In 1953 James D. Watson, with Francis Crick, successfully proposed the double helical structure for DNA, a feat described by Sir Peter Medawar as "the greatest achievement of science in the twentieth century." For this work, he and Crick, together with Maurice Wilkins, were awarded the Nobel Prize in Medicine in 1962. While a Professor at Harvard, Watson commenced a writing career that generated the seminal text, Molecular Biology of the Gene, the best-selling autobiographical volume, The Double Helix, and recently published DNA: The Secret of Life. Later, while leading the Cold Spring Harbor Laboratory, he was a driving force behind setting up the Human Genome Project, a major factor in his receipt in 1993 of the Copley Medal from the Royal Society that elected him a member in 1981. Among other honors, Watson was elected in 1962 to the National Academy of Sciences and, in 1977, received from President Ford the Medal of Freedom.

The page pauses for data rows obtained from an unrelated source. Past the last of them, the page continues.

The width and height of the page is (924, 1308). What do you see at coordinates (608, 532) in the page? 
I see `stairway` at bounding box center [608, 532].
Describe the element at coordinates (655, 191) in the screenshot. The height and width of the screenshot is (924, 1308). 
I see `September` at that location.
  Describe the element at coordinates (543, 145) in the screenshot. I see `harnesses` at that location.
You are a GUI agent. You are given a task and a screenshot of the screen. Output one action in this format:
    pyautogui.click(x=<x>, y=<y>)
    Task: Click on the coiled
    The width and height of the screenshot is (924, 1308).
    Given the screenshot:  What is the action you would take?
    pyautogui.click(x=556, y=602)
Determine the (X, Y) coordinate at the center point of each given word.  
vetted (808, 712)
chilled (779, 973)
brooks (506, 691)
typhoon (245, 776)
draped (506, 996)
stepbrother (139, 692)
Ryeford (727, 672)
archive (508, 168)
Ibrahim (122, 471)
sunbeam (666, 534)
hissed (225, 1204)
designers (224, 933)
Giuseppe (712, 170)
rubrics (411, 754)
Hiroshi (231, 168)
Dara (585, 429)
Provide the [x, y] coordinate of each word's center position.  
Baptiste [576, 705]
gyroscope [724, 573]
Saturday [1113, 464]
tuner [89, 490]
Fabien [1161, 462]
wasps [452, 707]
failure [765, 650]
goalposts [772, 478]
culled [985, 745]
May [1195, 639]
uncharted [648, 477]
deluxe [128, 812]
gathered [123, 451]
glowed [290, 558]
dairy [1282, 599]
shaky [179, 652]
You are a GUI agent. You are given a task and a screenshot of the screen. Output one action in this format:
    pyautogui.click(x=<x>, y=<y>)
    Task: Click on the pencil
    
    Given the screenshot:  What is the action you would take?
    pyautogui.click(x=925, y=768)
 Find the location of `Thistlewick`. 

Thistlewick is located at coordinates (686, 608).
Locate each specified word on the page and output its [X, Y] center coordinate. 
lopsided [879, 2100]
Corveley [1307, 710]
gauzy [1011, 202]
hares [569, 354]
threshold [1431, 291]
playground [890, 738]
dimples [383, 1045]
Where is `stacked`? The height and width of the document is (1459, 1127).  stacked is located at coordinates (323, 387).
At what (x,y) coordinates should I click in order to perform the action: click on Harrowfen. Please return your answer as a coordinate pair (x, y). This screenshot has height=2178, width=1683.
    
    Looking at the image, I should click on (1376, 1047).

During the academic year 1993-94, he was the Newton-Abraham Visiting Professor and a Visiting Fellow of Lincoln College. He has received honorary degrees from many universities including the University of Cambridge (1993) and the University of Oxford (1995). Dr. Watson received the National Medal of Science in December 1997, the Philadelphia Liberty Medal on July 4, 2000, and the Benjamin Franklin Medal awarded by the American Philosophical Society. Queen Elizabeth II proclaimed him an honorary Knight of the British Empire on January 1, 2002. In November 2003, Dr. Watson became Chancellor of the Cold Spring Harbor Laboratory.